During my undergrad and graduate careers, I amassed about $25,000 in debt. Not too bad for two degrees at in-state schools. But I had a full academic scholarship my first 4 years and an assistantship that covered my tuition the last 2 years. And I’ve always held a job while in school too. So somehow, I still needed about $4000 a year in loans to cover God knows what. $333.33 per month. $10.96 per day. What did that get me?
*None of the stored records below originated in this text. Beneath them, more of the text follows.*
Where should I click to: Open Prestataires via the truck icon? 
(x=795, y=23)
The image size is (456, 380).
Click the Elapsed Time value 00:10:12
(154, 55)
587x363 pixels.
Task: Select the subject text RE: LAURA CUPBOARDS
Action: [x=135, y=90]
If I could do it again, I’d never buy that damn $6 John Belushi poster. Or the $10 Nalgene bottle(s). I would have purchased more Ramen and less booze. I bought a nice bike for $300, but I failed to invest in a bike lock. As a consequence, I then had to reinvest in another bike, this time $400, and a good lock. I definitely want my $12 back for that crappy Dave Matthews CD, and in retrospect, that big $20 yoga ball was pretty useless. All those textbooks I never used? Those have to be at least a couple hundred bucks wasted. Then there was that $600 I spent on Lulu, but I guess she was worth it. Still, maybe I could put her to work as a sled dog or something. And I am positive I’ve spent over $1000 over the years at Starbucks and other coffee stores. (Thank God I’ve finally invested in a good coffee maker.) And all of that still only brings me to about $2358. I guess I only have myself to blame…

Even now in law school, I was lucky enough to get an academic scholarship. However generous it might be, it barely makes a dent in the $29,000 A YEAR tuition. I am still amazed that I have at least two friends that have graduated debt-free. One took 6 years to get her BS in Accounting and the other ended up with an MPA. And NO debt. I know they both had substantial help from their parents, but I am still incredibly jealous. We’ve been very careful to stay completely away from credit-card debt and we have a healthy savings account. But somehow, that is very little comfort to me. Even when I do finally graduate and hopefully have a six-figure a year job (fingers crossed), I will still be bleeding money to those damn loans. I guess you can’t have your cake and eat it, too.

*Henceforth, all internet friends will be called my iFriends.